Se è vero che Mozart ha
“reinventato” tutti i generi musicali della sua epoca, è forse nel terreno del
concerto che la sua personalità ha ottenuto i risultati più radicali e
rivoluzionari, mostrando al mondo, sul piano dell’arte, quanto immenso e
prezioso potesse essere il valore della libertà dell’individuo in rapporto a se
stesso, ai suoi simili, alla natura che lo circonda. Nel concerto per
pianoforte, in particolare, egli ha offerto all’espressione artistica tutta
l’inesauribile ricchezza dell’essere, penetrando il sentimento del tragico e
manifestando l’aspirazione umana verso il Bene con pari intensità. Fra questi
estremi si muovono il concerto in re min. K. 466 e quello in do magg.
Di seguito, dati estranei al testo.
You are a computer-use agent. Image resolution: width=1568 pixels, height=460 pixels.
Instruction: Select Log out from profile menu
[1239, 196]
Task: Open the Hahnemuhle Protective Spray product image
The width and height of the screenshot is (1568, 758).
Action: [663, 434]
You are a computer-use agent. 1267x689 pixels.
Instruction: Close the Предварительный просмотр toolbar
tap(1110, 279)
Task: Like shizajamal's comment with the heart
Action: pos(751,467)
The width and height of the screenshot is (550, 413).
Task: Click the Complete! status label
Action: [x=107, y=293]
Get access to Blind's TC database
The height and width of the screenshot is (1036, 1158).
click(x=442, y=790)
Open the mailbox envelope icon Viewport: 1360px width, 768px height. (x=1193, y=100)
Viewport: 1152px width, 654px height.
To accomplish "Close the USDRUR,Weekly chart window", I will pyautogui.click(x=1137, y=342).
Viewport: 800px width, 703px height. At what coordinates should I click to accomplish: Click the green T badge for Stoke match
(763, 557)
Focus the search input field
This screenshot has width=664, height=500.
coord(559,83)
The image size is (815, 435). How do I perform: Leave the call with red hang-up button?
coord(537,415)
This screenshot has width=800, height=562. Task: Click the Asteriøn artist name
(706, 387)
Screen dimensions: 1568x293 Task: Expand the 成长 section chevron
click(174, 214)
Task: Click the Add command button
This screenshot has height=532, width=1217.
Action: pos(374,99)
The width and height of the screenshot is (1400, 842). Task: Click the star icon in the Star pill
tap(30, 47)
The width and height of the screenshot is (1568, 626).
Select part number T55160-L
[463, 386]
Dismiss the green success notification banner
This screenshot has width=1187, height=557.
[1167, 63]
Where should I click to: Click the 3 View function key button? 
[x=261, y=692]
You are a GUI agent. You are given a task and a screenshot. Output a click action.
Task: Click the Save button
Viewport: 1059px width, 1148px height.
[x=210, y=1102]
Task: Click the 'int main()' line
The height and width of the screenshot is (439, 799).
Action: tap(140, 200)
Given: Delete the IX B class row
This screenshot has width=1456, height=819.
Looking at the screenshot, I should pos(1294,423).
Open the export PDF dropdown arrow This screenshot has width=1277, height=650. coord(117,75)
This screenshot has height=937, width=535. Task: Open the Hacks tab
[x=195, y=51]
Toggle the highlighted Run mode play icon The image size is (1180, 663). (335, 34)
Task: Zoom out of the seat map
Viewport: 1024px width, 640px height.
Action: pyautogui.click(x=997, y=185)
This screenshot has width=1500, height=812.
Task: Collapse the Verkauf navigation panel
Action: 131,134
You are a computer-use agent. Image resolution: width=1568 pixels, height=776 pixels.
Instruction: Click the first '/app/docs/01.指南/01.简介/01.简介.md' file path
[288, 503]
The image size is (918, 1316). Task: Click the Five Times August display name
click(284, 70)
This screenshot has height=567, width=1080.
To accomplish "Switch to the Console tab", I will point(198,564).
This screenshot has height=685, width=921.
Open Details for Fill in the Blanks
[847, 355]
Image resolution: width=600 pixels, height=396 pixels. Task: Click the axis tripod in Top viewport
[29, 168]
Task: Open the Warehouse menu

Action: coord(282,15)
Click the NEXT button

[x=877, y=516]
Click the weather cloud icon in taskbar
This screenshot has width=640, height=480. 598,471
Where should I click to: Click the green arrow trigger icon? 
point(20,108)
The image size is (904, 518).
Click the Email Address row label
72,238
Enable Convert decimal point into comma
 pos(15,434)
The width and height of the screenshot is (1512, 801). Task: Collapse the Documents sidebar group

K. 467,
due autentici tesori artistici che l’O.F.M intende “offrire” a Mozart, nel mese
della sua nascita, nella straordinaria interpretazione di Melvyn Tan, un
artista che, forte di un’esperienza decennale sancita da numerose incisioni
discografiche come fortepianista, si presenterà al pubblico marchigiano in
veste di maestro concertatore e solista per ricreare quel rapporto di
intima complicità con l’orchestra tanto caro a Mozart.